EXERCISE DATA.

++++

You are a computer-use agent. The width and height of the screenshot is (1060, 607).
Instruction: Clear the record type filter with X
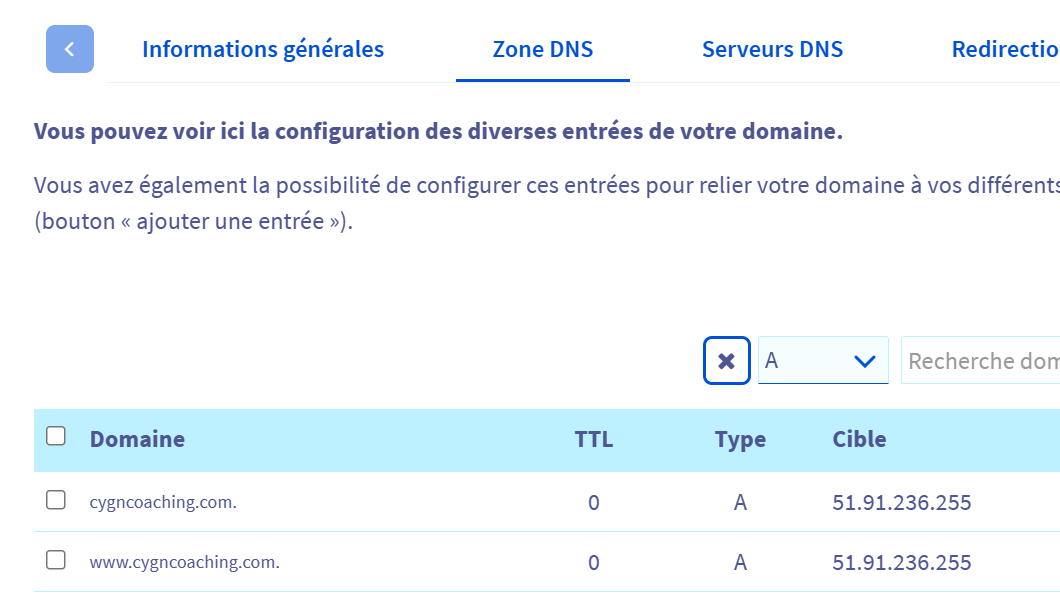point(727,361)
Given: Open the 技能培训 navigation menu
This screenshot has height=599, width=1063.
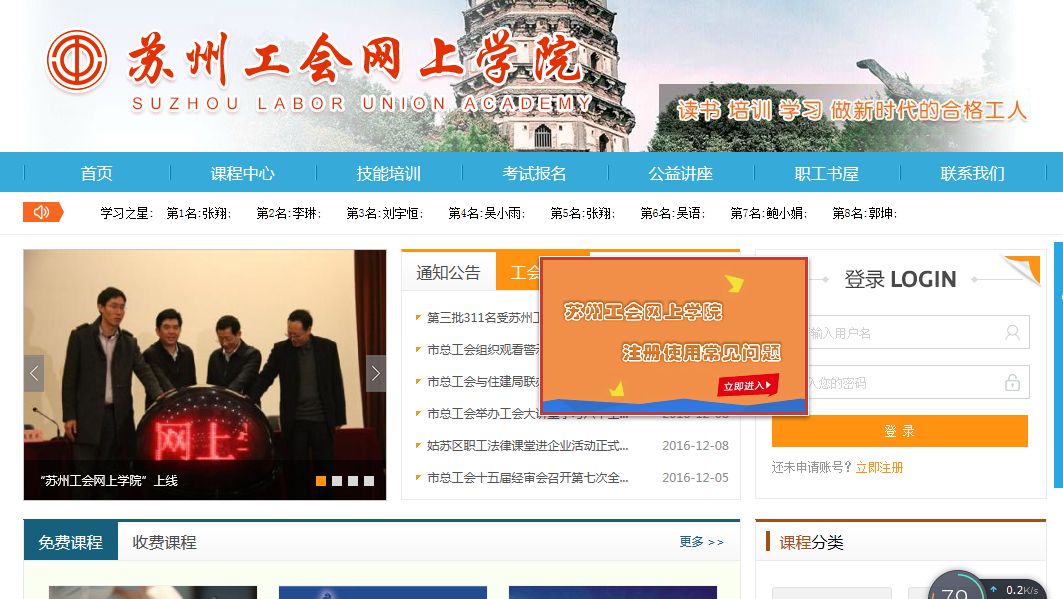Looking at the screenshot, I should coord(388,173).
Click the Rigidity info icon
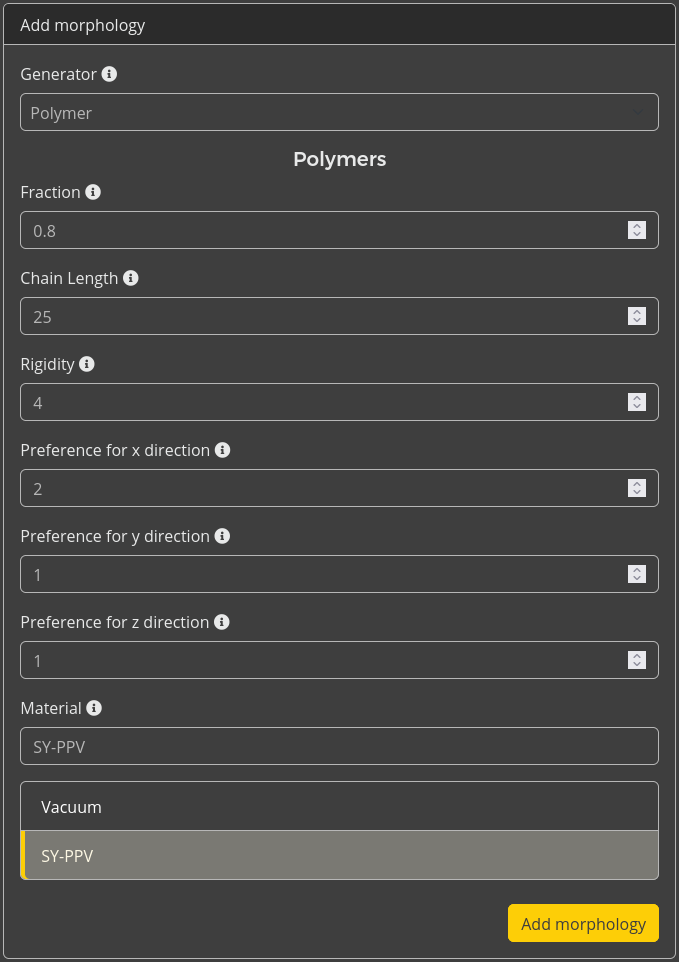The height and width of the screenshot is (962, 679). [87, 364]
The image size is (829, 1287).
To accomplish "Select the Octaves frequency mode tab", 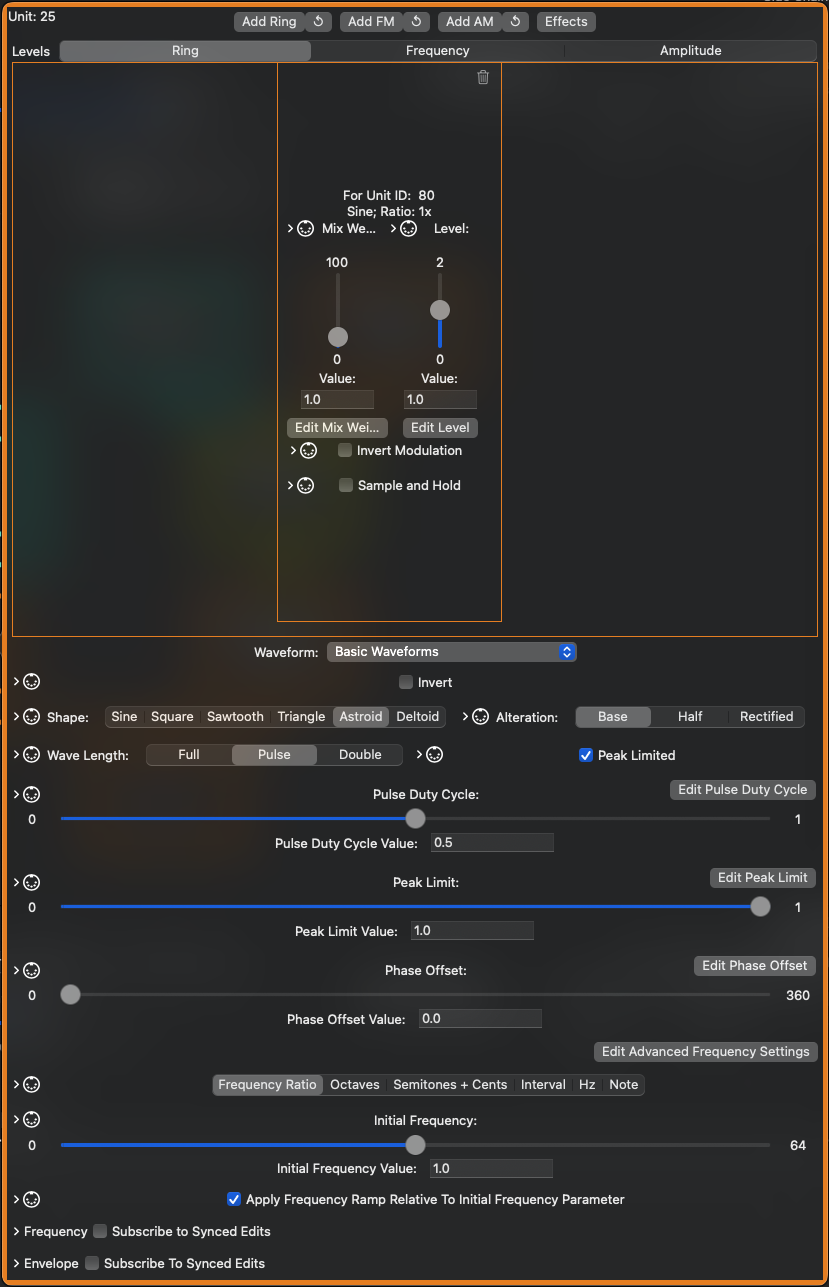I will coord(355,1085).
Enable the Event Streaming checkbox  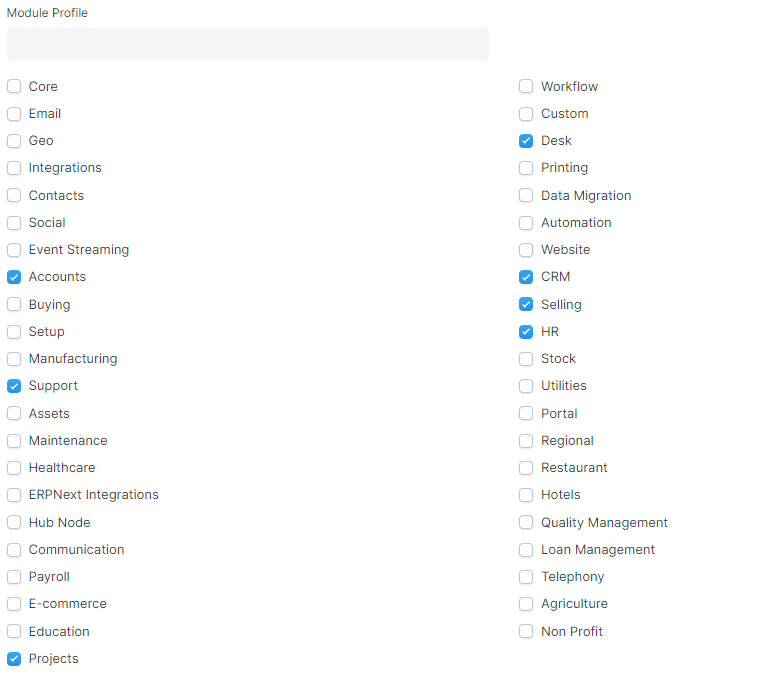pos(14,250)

++++

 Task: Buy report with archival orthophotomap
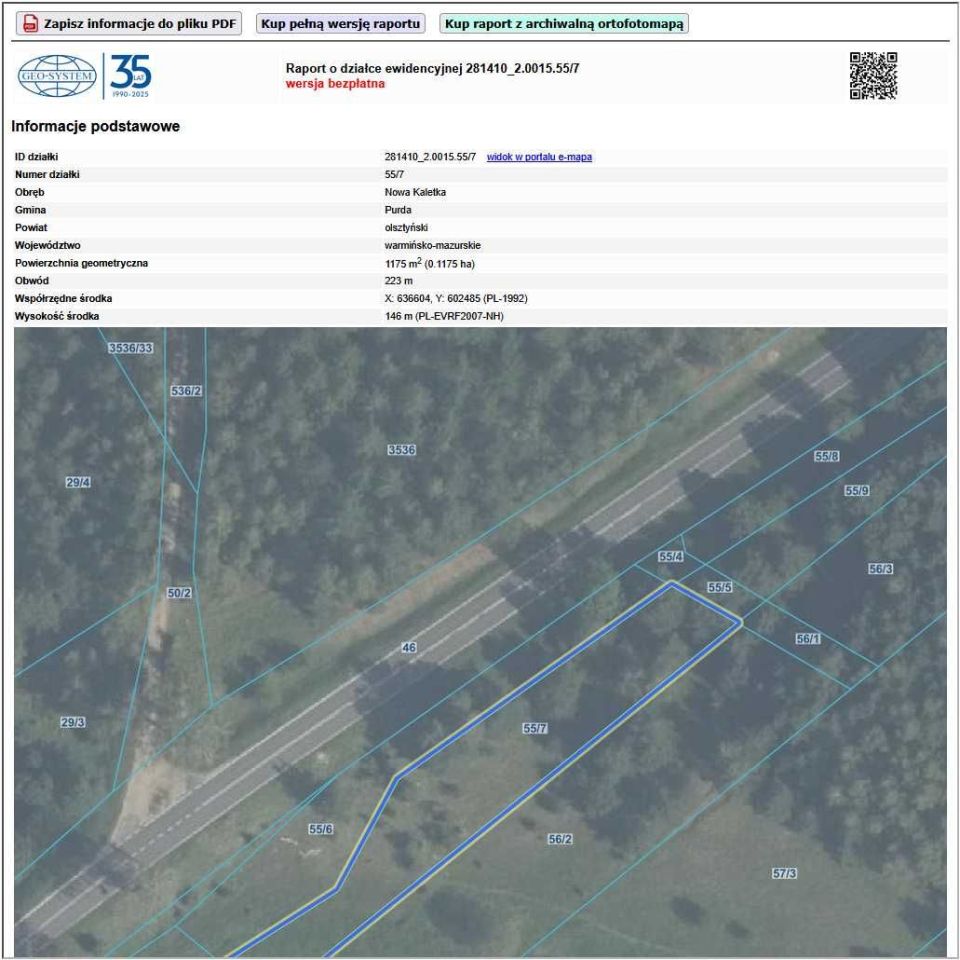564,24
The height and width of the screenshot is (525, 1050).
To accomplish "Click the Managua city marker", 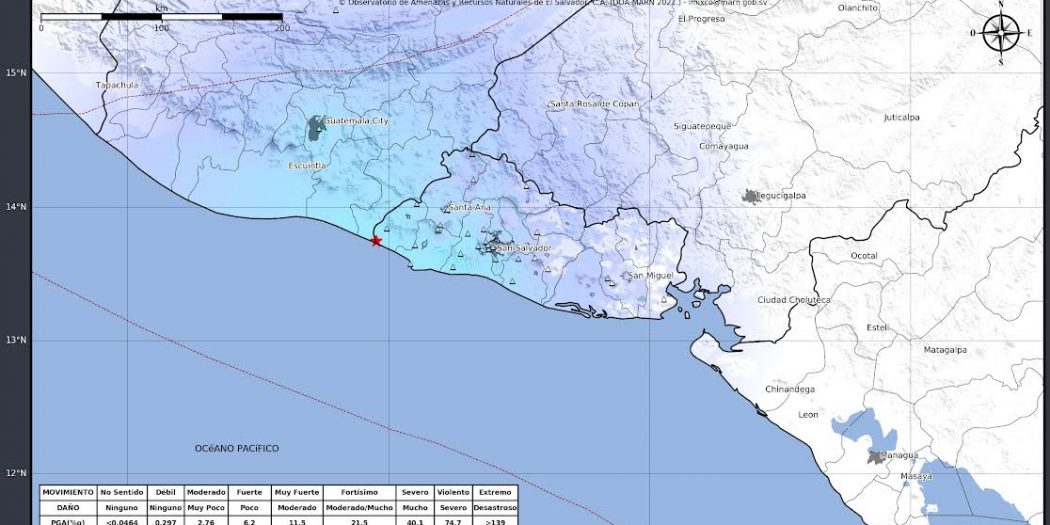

++++

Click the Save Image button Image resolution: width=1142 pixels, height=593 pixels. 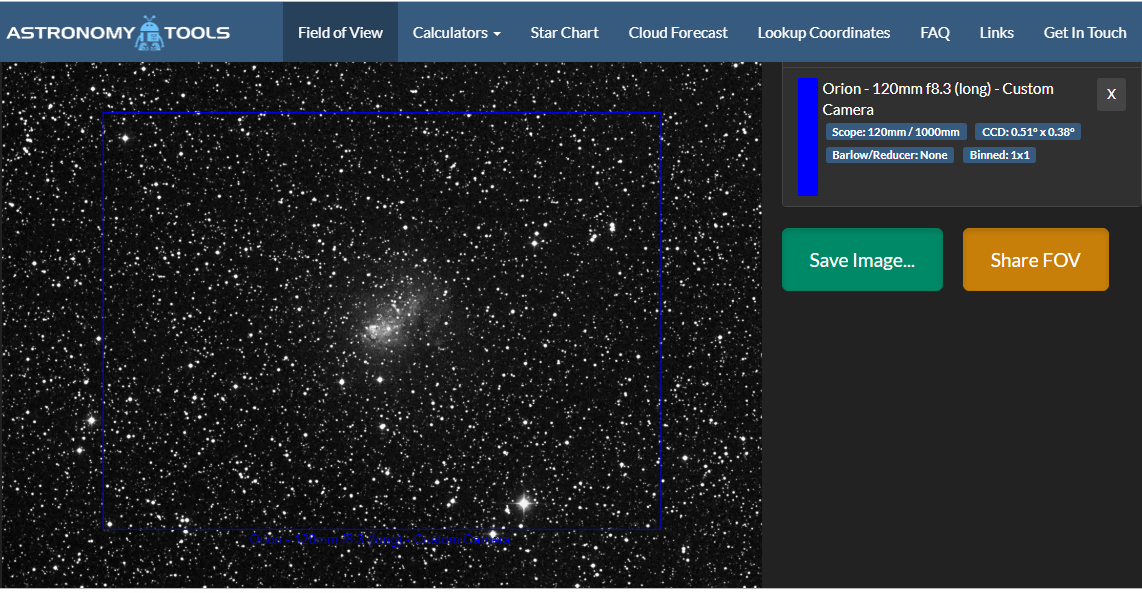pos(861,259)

++++

BRIEF.
Copy exactly the lines of the listing above between the one holding "Task: Buy report with archival orthophotomap" and the one holding "the Managua city", inclusive; omit all pictures.

ANSWER SPACE.
 Task: Buy report with archival orthophotomap
564,24
The height and width of the screenshot is (525, 1050).
To accomplish "Click the Managua city marker", 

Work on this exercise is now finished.